The A stands for accept. The counselor immediately accepts the client and withholds judgment and criticism. The C stands for care. The counselor develops rapport and uses empathy and reflection of feeling to develop trust. The T stands for transact. Once counselors have reached this level with the client, the counselor begins the WDEP process as elaborated by Wubbolding.
The helper-client role is then fully established and the healing transaction starts. This is the initial framework for how counselors using reality therapy based on choice theory can establish a true-to-life and authentic working therapeutic alliance. The ACT process ultimately leads the client to experiencing his first genuine relationship which is also devoid of external control psychology.
The above statement represents the virtues that Choice Theory and Reality Therapy extol: meeting needs through non-coercive healthy relationships. This psychological orientation emphasizes responsibility and action. It sees humans who enter this world encoded with basic needs and who choose, of their own volition, to meet those needs in purposeful ways to match pictures in their quality worlds.

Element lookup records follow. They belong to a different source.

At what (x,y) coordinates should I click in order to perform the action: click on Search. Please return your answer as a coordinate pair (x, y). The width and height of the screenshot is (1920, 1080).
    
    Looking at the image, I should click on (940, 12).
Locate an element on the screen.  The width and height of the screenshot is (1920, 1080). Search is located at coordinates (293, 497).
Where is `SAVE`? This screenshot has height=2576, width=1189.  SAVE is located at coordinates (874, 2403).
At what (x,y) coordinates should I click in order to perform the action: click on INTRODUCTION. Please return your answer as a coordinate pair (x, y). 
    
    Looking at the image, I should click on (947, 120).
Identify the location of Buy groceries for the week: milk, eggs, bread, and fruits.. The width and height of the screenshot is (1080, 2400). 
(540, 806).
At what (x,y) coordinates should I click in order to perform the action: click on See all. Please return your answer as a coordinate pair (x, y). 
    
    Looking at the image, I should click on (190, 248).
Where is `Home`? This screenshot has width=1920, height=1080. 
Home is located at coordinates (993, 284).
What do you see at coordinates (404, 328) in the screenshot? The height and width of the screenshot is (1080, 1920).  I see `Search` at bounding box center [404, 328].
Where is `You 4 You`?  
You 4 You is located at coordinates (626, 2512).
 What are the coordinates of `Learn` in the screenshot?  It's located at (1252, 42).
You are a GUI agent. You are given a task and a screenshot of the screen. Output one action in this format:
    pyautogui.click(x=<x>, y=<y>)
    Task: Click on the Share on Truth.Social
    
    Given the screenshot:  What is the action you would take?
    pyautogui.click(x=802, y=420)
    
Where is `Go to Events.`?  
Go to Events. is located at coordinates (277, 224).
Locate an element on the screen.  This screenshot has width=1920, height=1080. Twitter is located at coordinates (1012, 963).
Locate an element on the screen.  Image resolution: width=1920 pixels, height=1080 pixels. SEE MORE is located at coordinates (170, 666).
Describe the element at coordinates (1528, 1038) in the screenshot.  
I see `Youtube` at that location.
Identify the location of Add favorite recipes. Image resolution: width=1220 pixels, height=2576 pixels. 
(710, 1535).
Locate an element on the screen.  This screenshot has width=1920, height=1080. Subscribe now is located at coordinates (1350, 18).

By the same token, choice theory does not see people as sick or suffering from mental diseases. All behavior is purposeful and an attempt to meet needs through matching quality world pictures.
Overall, Choice Theory harbors an optimistic vision of human nature. It boasts a compact, simple and elegant understanding of human psychology. It is the theoretical orientation that does not see people as broken or doomed or as mere automatons. It is the psychology that bestows the utmost faith in the individual. It allows people to choose what they want out of life, to pull themselves up by the bootstraps. It is the psychological philosophy that establishes the most trust in the individual.
Cameron, A. (2009). Regret, Choice Theory and Reality Therapy. International Journal Of Reality Therapy, 28(2), 40-42(1st edition). Philadelphia, PA: Routledge.
Clifton, D. (2011). ‘MINDING UP’ WITH CHOICE THEORY IN A RAPIDLY CHANGING 21st CENTURY. International Journal of Choice Theory and Reality Therapy, 30(2), 17-22. Retrieved from http://220.127.116.11/docview/1010819816?accountid=7087
Ezrina, L. B. (2014). “CHOICE THEORY AND REALITY THERAPY: OVERVIEW.”
International Journal of Choice Theory and Reality Therapy, 34(1), 6-13. Retrieved from http://18.104.22.168/docview/1625136609?accountid=7087
Glasser, William. M.D. (1998). Choice Theory: A New Psychology of Personal Freedom. New York: HarperCollins Publishers.
Wubbolding, Robert. (2001). Reality Therapy for the 21st century. Philadelphia, PA: Brunner-Routledge.